■ **Problem to work on**: Once you have located the line containing "moj.gov.sa (175, 1341)" in the material below, return it exactly along with each line after it through the line containing "الموقع (76, 1847)".

--- Material for the task ---

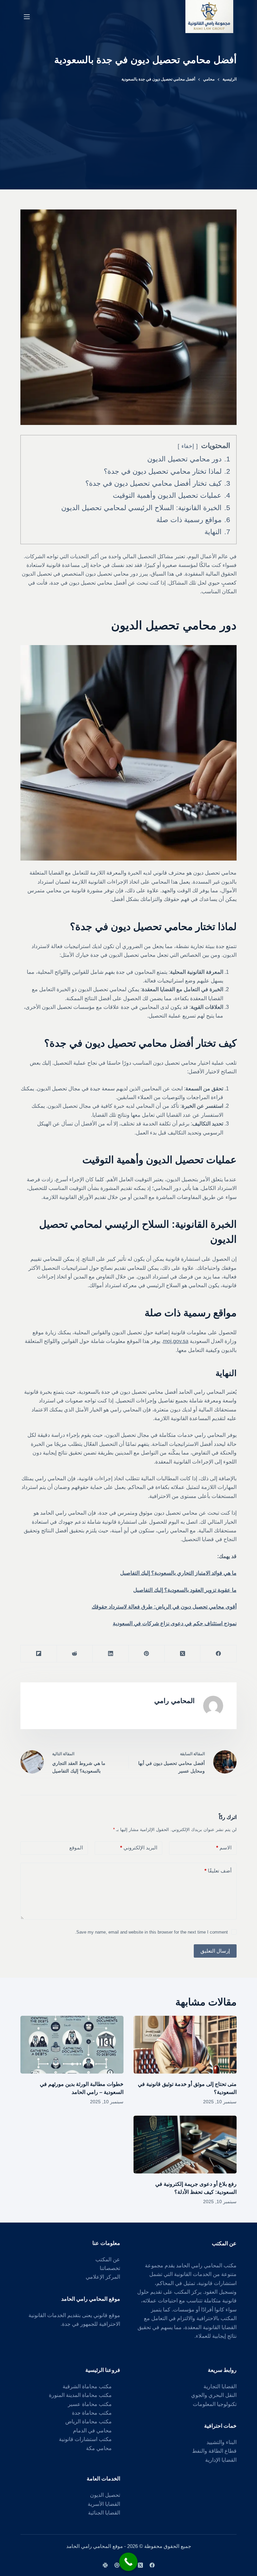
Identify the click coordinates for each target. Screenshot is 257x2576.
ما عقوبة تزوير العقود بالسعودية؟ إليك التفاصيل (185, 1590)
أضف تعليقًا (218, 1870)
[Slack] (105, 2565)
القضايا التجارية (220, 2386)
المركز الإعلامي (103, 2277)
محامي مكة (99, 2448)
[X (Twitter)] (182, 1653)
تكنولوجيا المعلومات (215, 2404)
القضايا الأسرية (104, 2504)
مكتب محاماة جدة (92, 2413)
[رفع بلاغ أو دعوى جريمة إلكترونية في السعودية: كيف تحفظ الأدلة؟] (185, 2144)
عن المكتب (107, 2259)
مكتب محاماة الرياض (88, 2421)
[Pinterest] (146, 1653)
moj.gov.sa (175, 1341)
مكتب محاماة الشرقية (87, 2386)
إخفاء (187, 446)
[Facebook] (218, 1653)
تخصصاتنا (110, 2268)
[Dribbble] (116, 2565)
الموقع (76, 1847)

---
--- Material for the task ---

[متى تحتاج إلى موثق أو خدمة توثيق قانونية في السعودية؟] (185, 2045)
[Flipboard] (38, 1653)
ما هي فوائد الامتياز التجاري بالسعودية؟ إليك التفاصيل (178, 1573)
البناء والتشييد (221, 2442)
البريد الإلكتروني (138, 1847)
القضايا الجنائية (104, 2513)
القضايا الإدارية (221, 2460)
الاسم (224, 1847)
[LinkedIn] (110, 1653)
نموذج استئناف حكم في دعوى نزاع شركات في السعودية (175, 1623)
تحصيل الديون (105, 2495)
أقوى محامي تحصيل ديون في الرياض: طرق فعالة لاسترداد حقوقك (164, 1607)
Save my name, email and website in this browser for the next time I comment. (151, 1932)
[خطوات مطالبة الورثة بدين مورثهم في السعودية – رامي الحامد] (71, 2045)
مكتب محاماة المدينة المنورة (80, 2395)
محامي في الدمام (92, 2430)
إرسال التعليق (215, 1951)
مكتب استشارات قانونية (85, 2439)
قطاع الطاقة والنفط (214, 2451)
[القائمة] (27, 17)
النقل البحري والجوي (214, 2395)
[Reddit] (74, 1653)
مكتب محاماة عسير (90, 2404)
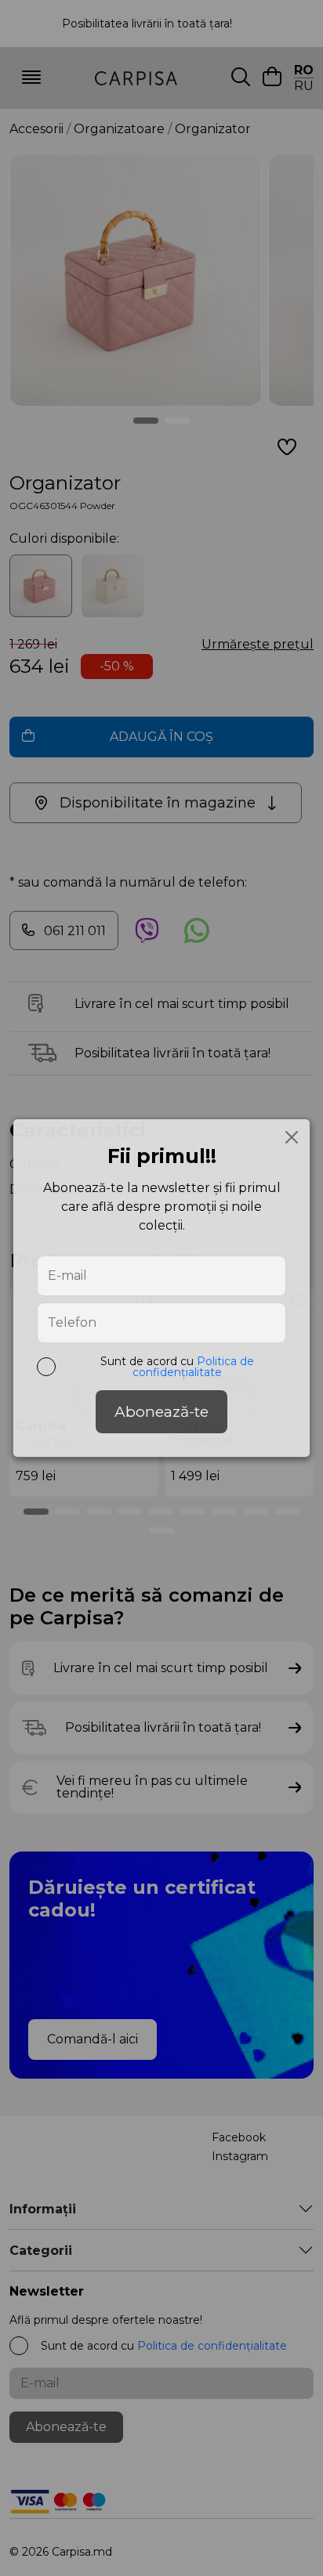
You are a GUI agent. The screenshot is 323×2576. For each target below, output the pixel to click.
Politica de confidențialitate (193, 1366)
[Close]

---
--- Material for the task ---

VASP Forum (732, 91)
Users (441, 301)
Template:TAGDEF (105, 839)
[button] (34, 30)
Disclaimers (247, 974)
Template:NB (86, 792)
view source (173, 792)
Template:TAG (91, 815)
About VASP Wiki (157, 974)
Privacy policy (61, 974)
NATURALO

---

■ **Response to the task**:
moj.gov.sa (175, 1341)
مكتب محاماة الشرقية (87, 2386)
إخفاء (187, 446)
[Facebook] (218, 1653)
تخصصاتنا (110, 2268)
[Dribbble] (116, 2565)
الموقع (76, 1847)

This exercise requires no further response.